Every department of thought.
I've read the essay. Orwell goes on to write:
For the moment the totalitarian state tolerates the scientist because it needs him. Even in Nazi Germany, scientists, other than Jews, were relatively well treated and the German scientific community, as a whole, offered no resistance to Hitler. At this stage of history, even the most autocratic ruler is forced to take account of physical reality, partly because of the lingering-on of liberal habits of thought, partly because of the need to prepare for war. So long as physical reality cannot altogether be ignored, so long as two and two have to make four when you are, for example, drawing the blueprint of an aeroplane, the scientist has his function, and can even be allowed a measure of liberty. His awakening will come later, when the totalitarian state is firmly established.

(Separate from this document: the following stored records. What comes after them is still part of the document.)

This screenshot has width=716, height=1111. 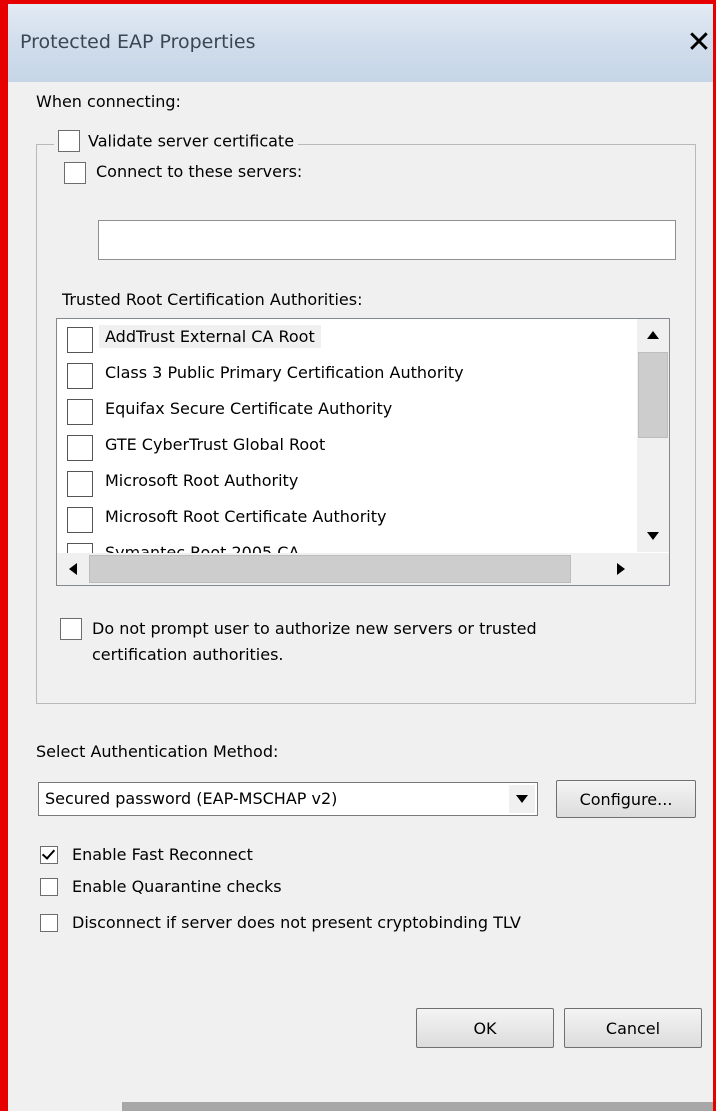 I want to click on list-item-label: Microsoft Root Certificate Authority, so click(x=246, y=516).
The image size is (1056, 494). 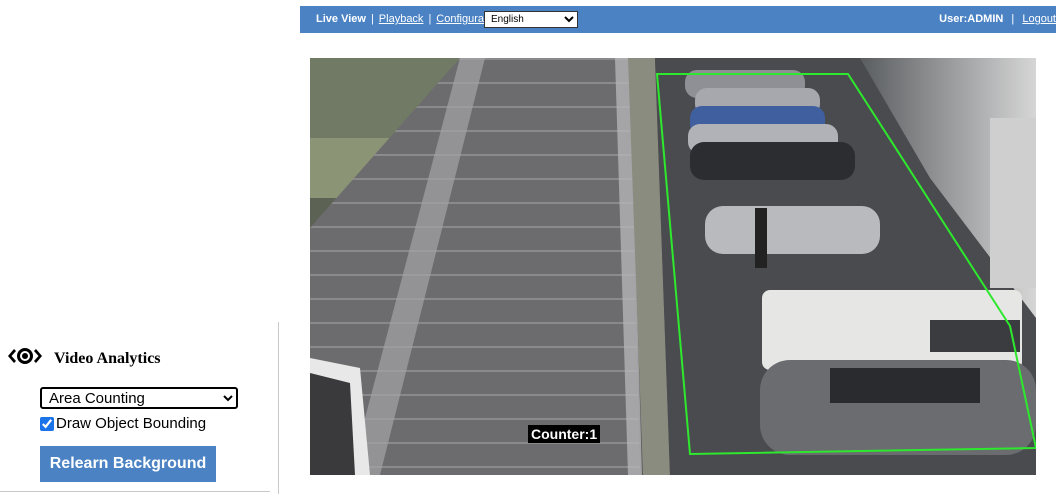 What do you see at coordinates (402, 19) in the screenshot?
I see `nav-playback: Playback` at bounding box center [402, 19].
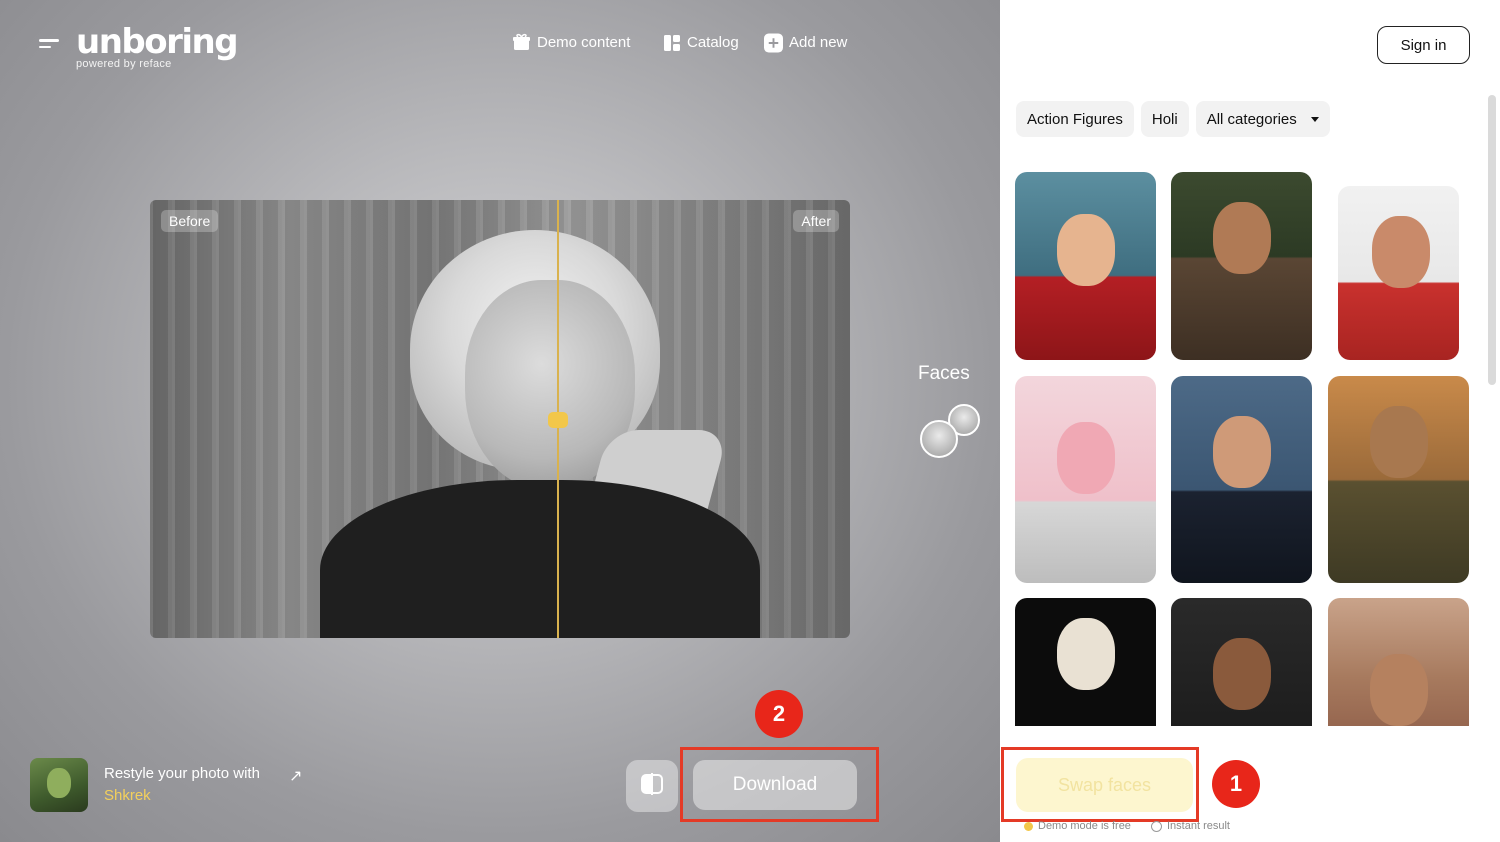 The image size is (1500, 842). I want to click on face-thumb-source, so click(939, 439).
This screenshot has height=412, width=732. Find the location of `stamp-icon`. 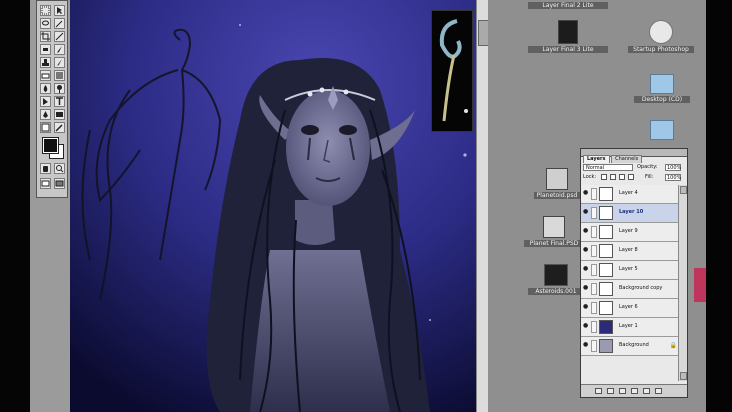

stamp-icon is located at coordinates (46, 62).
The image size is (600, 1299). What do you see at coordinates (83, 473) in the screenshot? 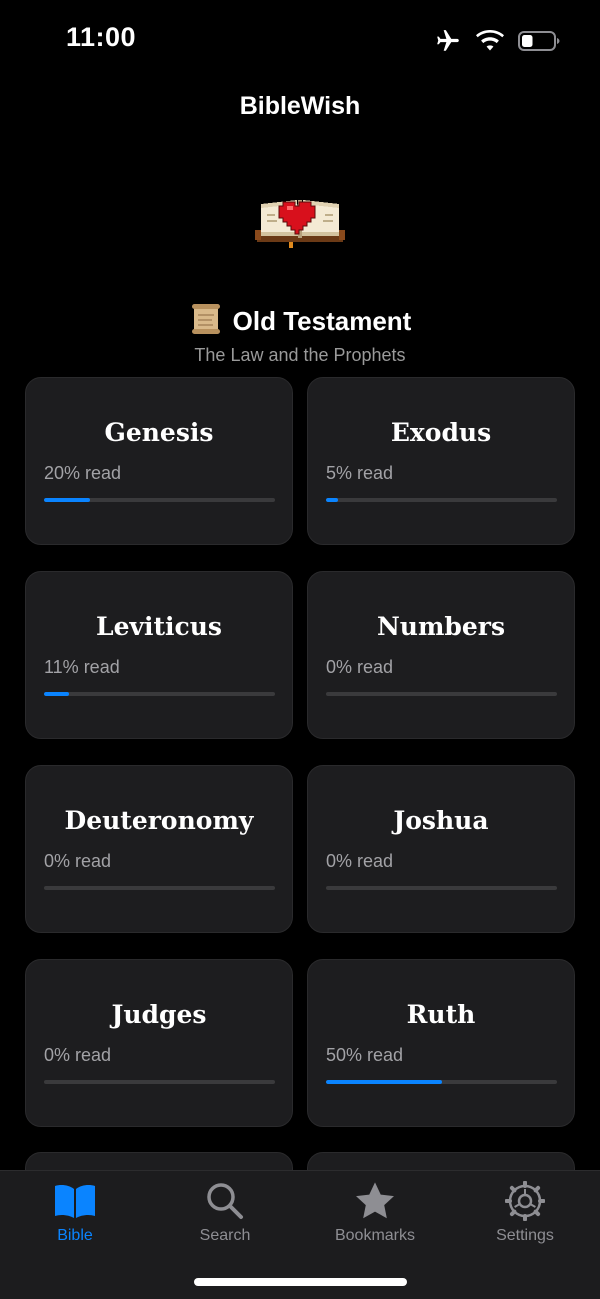
I see `book-progress-text: 20% read` at bounding box center [83, 473].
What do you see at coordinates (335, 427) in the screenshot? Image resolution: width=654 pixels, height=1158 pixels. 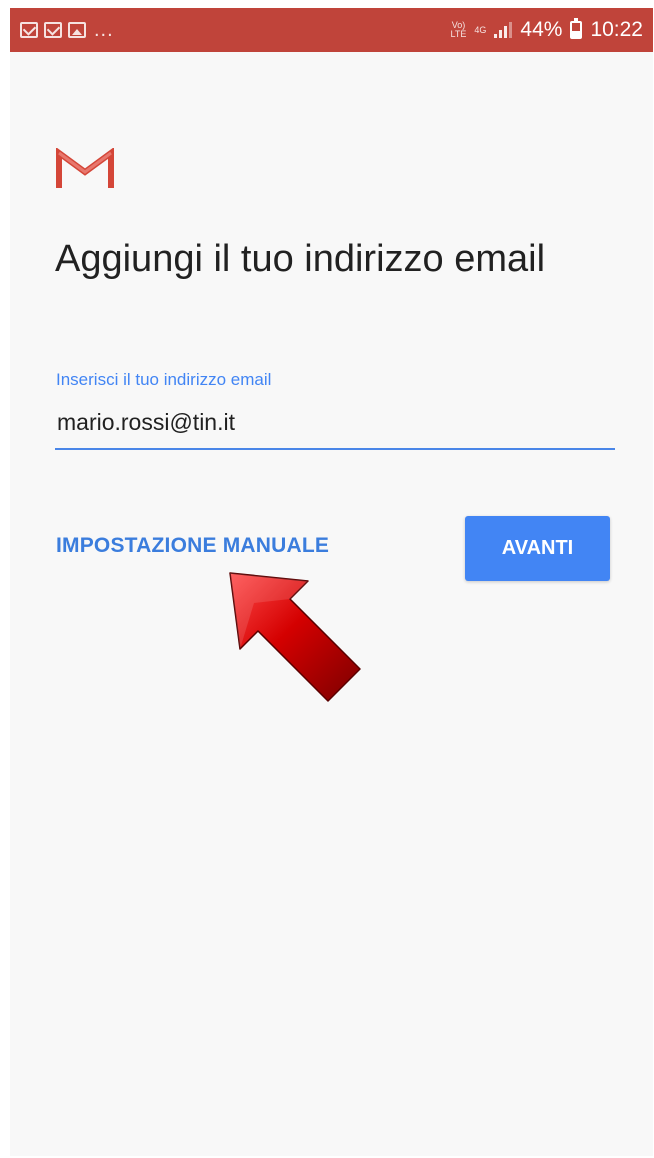 I see `email-field` at bounding box center [335, 427].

I don't believe America is truly totalitarian, at least for now -- but our current Republican-dominated government actually doesn't believe it needs "to take account of physical reality." Republicans don't believe they need to acknowledge the reality of climate change, and so climate denialism is the official policy position of the United States (with the eager assent of Bret Stephens). Republicans working hand in glove with the NRA have stifled scientific research into the nature of gun violence, on the assumption that it's better not to know why so many Americans are killed by firearms. And now it's the expressed belief of the Republican president of the United States, and thus of the U.S. government, that liberals and the media are making way too much of the coronavirus pandemic, that mask-wearing and social distancing are optional, that as many businesses as possible should be open regardless of the health consequences, and that the virus might disappear by magic and is probably no worse than the flu even though it's killed more than 130,000 people despite widespread state, local, and individual effoerts to curb its spread.

Stephens isn't upset about the government's efforts to silence, intimidate, and contradict scientists -- but if a Republican ex-official loses one interview, then we're living in an totalitarian nightmare. I don't think that's what Orwell was getting at.